* _Activity_:
Output exactly the lines that run from the line with "The image size" to the end of the material, both ends included, and no other lines.

* _Source data_:
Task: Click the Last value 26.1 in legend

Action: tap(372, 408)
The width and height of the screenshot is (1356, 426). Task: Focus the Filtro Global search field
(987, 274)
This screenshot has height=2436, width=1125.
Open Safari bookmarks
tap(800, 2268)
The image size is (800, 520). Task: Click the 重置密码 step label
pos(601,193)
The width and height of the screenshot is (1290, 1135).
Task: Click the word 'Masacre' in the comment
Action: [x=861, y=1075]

* _Response to the exercise_:
The image size is (800, 520). Task: Click the 重置密码 step label
pos(601,193)
The width and height of the screenshot is (1290, 1135).
Task: Click the word 'Masacre' in the comment
Action: [x=861, y=1075]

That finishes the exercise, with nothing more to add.